• Exercise data:

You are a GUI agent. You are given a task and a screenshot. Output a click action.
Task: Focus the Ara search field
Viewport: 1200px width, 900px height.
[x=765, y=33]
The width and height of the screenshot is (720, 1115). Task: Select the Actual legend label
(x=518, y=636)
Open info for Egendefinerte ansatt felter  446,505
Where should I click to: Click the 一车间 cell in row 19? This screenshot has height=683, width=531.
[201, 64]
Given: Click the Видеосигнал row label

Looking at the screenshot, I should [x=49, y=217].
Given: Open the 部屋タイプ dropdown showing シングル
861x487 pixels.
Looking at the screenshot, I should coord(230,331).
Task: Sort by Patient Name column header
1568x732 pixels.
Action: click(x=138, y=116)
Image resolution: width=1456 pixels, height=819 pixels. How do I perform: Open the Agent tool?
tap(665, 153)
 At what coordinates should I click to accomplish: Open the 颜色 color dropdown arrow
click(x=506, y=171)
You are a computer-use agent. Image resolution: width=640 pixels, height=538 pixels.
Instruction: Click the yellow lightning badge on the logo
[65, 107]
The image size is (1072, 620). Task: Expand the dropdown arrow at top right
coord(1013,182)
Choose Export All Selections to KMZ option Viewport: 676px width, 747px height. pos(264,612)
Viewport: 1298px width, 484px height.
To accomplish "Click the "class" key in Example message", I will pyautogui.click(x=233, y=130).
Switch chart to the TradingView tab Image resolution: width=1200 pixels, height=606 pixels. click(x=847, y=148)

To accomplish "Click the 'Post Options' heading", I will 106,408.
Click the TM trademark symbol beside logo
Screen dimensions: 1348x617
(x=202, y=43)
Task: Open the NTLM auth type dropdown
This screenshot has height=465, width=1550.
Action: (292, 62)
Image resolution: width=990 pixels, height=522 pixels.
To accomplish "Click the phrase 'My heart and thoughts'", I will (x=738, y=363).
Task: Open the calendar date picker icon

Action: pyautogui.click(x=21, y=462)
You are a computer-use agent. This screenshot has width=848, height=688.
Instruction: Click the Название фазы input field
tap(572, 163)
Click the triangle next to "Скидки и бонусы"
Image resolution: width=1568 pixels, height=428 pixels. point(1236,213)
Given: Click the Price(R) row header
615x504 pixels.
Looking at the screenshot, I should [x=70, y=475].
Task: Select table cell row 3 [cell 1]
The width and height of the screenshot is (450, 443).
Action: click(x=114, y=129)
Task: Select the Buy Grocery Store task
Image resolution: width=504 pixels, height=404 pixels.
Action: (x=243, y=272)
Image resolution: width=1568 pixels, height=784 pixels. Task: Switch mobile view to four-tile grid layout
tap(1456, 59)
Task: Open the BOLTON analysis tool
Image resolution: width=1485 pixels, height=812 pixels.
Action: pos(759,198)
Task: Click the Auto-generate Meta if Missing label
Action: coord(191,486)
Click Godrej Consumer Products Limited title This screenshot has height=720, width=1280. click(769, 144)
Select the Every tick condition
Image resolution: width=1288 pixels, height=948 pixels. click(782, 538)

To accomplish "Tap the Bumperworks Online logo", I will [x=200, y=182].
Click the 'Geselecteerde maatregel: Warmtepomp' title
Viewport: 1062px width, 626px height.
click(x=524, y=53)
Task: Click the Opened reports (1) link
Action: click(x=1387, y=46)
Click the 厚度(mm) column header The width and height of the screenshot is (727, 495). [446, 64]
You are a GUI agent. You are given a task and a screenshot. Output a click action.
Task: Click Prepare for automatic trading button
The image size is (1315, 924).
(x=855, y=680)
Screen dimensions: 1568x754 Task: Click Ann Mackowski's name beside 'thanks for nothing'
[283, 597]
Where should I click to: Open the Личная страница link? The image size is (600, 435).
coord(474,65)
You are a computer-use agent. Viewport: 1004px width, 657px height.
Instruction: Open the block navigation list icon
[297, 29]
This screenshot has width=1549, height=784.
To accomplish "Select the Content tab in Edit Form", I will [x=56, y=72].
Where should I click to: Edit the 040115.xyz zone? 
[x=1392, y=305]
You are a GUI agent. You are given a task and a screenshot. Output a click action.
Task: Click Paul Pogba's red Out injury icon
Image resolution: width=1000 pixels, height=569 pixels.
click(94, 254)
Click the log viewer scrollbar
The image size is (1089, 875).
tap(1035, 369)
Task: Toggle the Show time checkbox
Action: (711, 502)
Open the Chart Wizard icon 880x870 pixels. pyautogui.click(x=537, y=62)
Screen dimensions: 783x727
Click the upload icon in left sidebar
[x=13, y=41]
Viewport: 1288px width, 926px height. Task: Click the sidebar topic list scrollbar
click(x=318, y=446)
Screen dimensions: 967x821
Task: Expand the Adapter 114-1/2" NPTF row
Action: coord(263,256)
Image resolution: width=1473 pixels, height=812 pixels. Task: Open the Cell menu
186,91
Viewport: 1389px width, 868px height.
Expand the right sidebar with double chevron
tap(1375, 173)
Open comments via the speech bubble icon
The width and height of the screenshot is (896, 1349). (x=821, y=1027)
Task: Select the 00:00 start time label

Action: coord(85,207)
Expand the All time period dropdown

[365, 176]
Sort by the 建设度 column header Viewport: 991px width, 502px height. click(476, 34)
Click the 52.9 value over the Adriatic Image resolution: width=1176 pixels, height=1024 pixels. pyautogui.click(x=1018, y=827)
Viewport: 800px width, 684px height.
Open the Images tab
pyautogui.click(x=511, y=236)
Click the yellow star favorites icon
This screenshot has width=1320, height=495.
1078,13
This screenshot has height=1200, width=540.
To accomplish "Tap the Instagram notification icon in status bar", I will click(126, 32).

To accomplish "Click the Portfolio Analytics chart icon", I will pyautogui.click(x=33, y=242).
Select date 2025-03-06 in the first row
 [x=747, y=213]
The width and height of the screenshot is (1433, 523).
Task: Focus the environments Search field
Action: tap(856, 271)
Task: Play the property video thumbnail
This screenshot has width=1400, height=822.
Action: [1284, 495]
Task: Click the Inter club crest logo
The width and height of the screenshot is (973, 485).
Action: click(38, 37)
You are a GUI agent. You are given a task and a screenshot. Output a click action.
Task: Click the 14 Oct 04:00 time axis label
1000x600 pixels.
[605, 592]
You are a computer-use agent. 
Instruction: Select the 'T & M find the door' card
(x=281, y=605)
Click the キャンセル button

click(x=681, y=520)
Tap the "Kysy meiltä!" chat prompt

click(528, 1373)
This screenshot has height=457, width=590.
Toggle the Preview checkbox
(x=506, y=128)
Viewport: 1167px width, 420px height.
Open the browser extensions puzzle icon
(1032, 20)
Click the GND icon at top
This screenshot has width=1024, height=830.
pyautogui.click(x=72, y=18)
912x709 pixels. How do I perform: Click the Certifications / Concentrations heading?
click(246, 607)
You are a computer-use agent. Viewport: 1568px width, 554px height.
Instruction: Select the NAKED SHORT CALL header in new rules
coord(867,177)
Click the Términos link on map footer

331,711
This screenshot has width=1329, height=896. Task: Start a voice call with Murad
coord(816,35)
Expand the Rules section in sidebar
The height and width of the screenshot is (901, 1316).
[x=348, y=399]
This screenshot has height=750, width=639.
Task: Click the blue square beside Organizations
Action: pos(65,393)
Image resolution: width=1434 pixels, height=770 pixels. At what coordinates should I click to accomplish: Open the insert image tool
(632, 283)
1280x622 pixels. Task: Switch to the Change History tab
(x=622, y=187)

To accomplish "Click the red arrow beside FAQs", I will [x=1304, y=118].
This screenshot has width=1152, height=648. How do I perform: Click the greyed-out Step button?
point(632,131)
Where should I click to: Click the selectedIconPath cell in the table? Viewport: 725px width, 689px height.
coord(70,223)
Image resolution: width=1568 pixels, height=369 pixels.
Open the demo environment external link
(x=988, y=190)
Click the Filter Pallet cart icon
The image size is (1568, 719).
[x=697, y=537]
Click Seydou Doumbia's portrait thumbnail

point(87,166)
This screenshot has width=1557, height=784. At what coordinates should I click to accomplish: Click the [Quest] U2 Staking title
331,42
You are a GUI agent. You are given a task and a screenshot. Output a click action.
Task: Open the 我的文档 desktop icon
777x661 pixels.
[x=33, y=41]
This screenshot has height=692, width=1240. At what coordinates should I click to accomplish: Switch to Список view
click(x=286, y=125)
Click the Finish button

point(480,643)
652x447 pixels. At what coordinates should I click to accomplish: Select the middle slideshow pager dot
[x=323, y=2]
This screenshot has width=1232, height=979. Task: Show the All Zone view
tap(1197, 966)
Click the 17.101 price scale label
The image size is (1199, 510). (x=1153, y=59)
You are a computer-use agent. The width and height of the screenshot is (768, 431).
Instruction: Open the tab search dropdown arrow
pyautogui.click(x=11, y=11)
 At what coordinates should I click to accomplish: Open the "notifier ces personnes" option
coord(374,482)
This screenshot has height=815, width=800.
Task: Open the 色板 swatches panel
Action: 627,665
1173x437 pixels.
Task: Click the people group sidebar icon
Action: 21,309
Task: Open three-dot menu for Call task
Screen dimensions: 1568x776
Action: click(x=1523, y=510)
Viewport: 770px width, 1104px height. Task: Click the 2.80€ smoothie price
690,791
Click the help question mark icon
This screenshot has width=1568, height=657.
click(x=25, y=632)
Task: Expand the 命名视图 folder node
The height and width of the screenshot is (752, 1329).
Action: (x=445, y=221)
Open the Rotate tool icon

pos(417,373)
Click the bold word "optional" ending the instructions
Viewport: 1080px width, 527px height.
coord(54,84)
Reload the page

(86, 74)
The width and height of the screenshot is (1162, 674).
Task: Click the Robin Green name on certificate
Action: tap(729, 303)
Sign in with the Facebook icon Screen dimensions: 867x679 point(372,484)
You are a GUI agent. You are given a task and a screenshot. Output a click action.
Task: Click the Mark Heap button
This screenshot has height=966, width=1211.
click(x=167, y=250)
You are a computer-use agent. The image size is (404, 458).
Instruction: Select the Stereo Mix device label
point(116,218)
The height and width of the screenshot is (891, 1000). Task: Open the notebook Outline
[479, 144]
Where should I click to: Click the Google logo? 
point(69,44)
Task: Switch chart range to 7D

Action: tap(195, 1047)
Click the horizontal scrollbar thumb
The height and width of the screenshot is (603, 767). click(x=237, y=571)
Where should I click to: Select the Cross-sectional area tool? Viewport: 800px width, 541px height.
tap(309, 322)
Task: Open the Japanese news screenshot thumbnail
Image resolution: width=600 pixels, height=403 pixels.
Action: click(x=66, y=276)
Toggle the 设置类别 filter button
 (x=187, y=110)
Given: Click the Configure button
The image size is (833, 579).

• Work instruction:
Please write out, exactly as they appear above, only the lines in the stretch from the line with "This screenshot has height=457, width=590." through the line with "You are a computer-use agent. Viewport: 1568px".

• Answer to this problem:
This screenshot has height=457, width=590.
Toggle the Preview checkbox
(x=506, y=128)
Viewport: 1167px width, 420px height.
Open the browser extensions puzzle icon
(1032, 20)
Click the GND icon at top
This screenshot has width=1024, height=830.
pyautogui.click(x=72, y=18)
912x709 pixels. How do I perform: Click the Certifications / Concentrations heading?
click(246, 607)
You are a computer-use agent. Viewport: 1568px width, 554px height.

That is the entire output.